Huasipungo is often compared to John Steinbeck's Grapes of Wrath from 1939, as both are works of social protest. Besides the first edition of 1934, Huasipungo went through two more editions or complete rewritings in Spanish, 1934, 1953, 1960, the first of which was difficult for even natives of other Hispanic countries to read and the last the definitive version.

Besides being an "indigenist" novel, Huasipungo has also been considered a proletarian novel, in that Latin America had to substitute the Indians for the working class as a model or character of proletarian literature.

Huasipungo has been translated into over 40 languages, including English, Italian, French, German, Dutch, Portuguese, Czech, Polish, and Russian.

==English translation==
Fragments of the book first appeared in English translation in Russia, where it was welcomed enthusiastically by Russia's peasant socialist class.

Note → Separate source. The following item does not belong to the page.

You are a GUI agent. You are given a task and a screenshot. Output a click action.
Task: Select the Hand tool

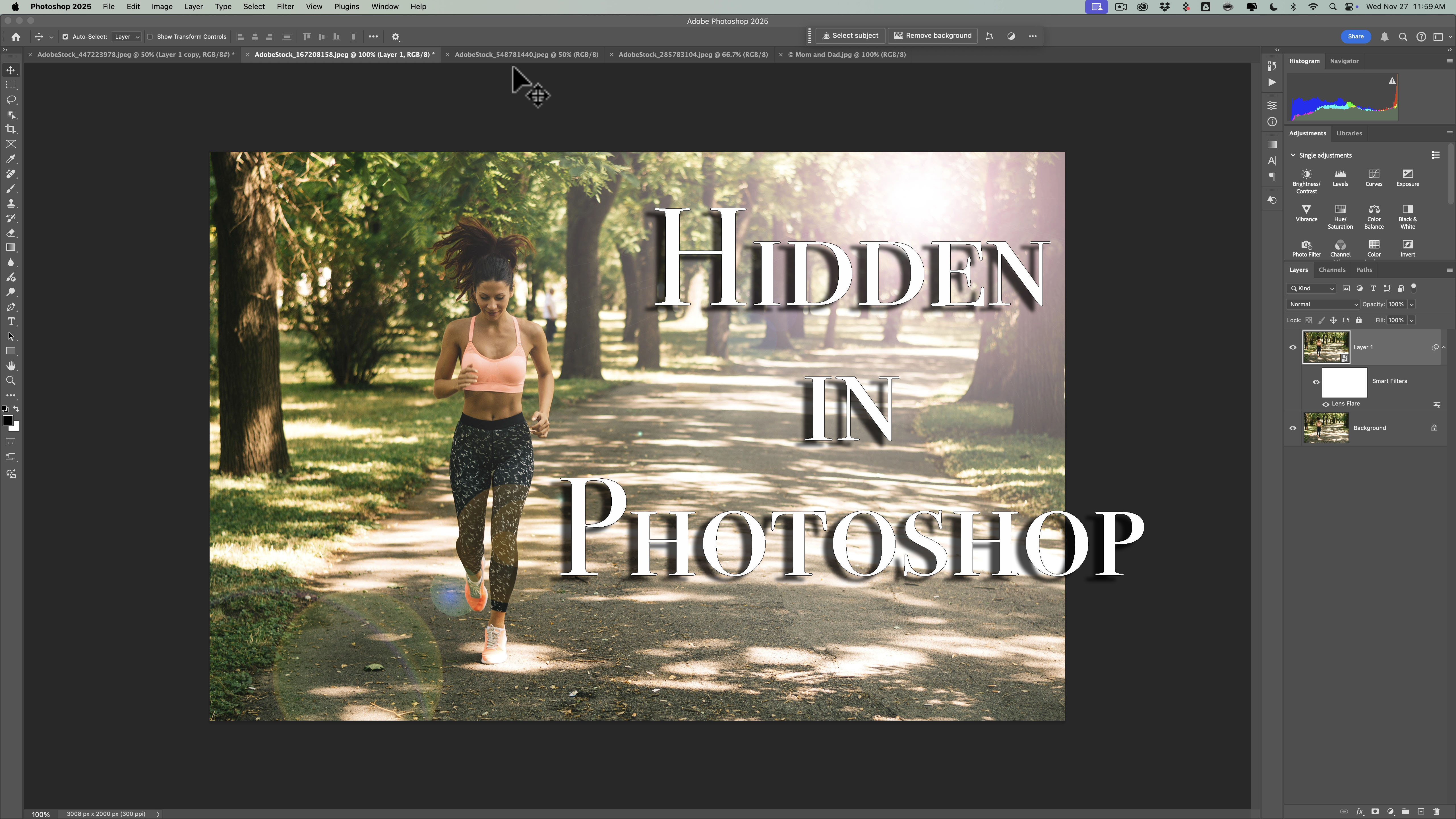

The complete edition of Huasipungo was first translated into the English language in 1962 by Mervyn Savill and published in England by Dennis Dobson Ltd. An "authorized" translation appeared in 1964 by Bernard H. Dulsey, and was published in 1964 by Southern Illinois University Press in Carbondale, IL as The Villagers.

==Etymology==
A wasipunku (the term transliterated into huasipungo) was a parcel of land of an hacienda given to the indigenous people in exchange for their labor on the hacienda rather than monetary remuneration. In a typical wasipunku the people built huts and used the surrounding land to cultivate food.

==Characters==
- Don Alfonso Pereira – considered a gentleman of high society in Quito.
- Doña Blanca Chanique – Pereira's wife and a matron of the church.
- Doña Lolita – Pereira's adolescent daughter.
- Uncle Julio – Pereira's powerful uncle, who has the habit of talking in plural.
- Mr. Chapy – the manager of the exploitation of wood in Ecuador; an American with great financial resources and millionaire connections abroad.
- Policarpio – the mayordomo of the Cuchitambo hacienda owned by Don Alfonso Pereira.
- Andrés Chiliquinga – the novel's main protagonist, an Indian in the hacienda of Don Alfonso Pereira. He heads the resistance during the eviction of the Indians from their huasipungos.
- Jacinto Quintana – a mestizo who is the teniente politico, he is a bartender and foreman. He is corrupt and authoritarian. He despises and abuses the Indians.
- Juana – Jacinto Quintana's mestiza wife, who has occasional sexual relations with Pereira and the priest.
- Gabriel Rodríguez – a one-eyed mestizo who is mean to the Indian people.
- The priest – An adulterer who gives sermons and puts fear in the hearts of the Indians in order to take advantage of them and achieve financial gain.
- Cunshi – Andrés Chiliquinga's wife, who is physically and sexually abused both by Pereira and by her own husband.